Su belleza había encandilado a Arnaldo, un hombre cicatero acostumbrado a conseguir cuanto quería. Su belleza había hecho perder la cabeza a los dos pretendientes a los que había rechazado unos años antes, y que no habían tenido mejor idea que retarse a duelo. Su belleza le impedía mantener una simple amistad con los hombres que, tarde o temprano, trataban de conquistarla.

Y ahora que por primera vez hubiera deseado ser ella quien fascinara a un hombre, que hubiera deseado quedárselo para tenerlo a su lado, era precisamente él quien parecía capaz de resistírsele. Livia notaba que no le era indiferente a Ricciardi, al contrario; percibía la tensión, la vibración silenciosa de su cuerpo cuando se le acercaba, pero había algo que lo frenaba, que lo mantenía alejado de ella.

En una ocasión le había insinuado que había alguien en su corazón. Que otra mujer ocupaba sus pensamientos. Entonces ella le había preguntado si estaba casado o comprometido y él había agachado la cabeza con tristeza.

Eso lo cambiaba todo, pensó ella resurgiendo del abismo de desesperación en el que, por un instante, sintió que se hundía. No era de ninguna, estaba libre, de modo que podía ser suyo. De haber estado comprometido se habría olvidado de él, porque en demasiadas ocasiones había tenido que soportar las traiciones, fugas y humillaciones de su marido como para atreverse ahora a poner a otra mujer en la misma situación. Pero si el extraño y fascinante comisario estaba libre, entonces no había nada de malo que pusiera en práctica una estrategia para conquistarlo.

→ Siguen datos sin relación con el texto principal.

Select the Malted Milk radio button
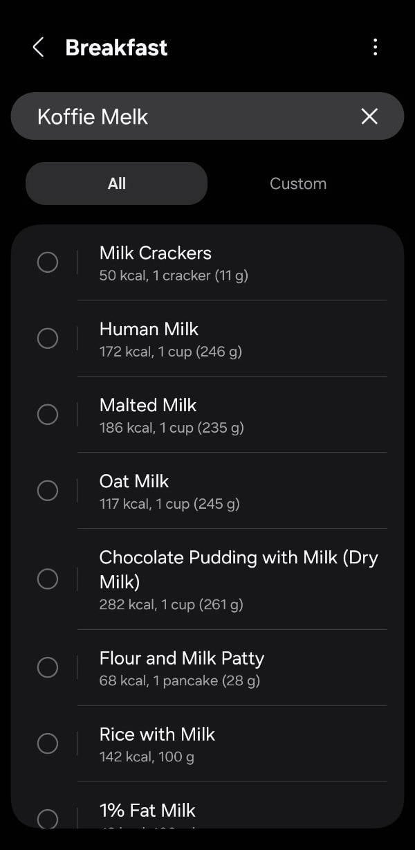Viewport: 415px width, 850px height. 47,415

¿Estrategia? ¿Conquista? Livia sonrió al espejo; eran términos para usar en la guerra, no en el amor. Aunque en el fondo, se preguntó si el amor no era también una guerra. Más bien una cacería que una guerra, si bien el matiz no cambiaba la esencia de los hechos.

Por enésima vez se preguntó qué tendría aquel hombre que le había llegado al alma. Serían los ojos, seguro: dos fragmentos de esmeralda capaces de brillar en la oscuridad. Y ese mechón de pelo revuelto sobre la frente, su manera de apartarlo con un gesto seco. Su mano, delgada y nerviosa, esa mano que en noches lluviosas como esta hubiera deseado sentir en su cuerpo.

Empezó a peinarse. Quería a ese hombre. Lo quería con todas sus fuerzas, lo quería como nunca había querido a nadie. En su vida siempre había sido dirigida y manipulada por los demás: sus padres, sus maestros, su marido. Ahora, por primera vez, disponía de casa propia, elegida por ella, una vida propia, con las cosas que siempre había deseado; era natural que pretendiera tener a su lado al hombre que quería.

Mirándose en el espejo, se preguntó cómo sería su rival desconocida, la mujer que Ricciardi decía amar. No es que aquello supusiera una diferencia ante su determinación; pero se preguntó si sería rubia o morena, alta o baja.

Con aprensión, temió que fuera más hermosa que ella.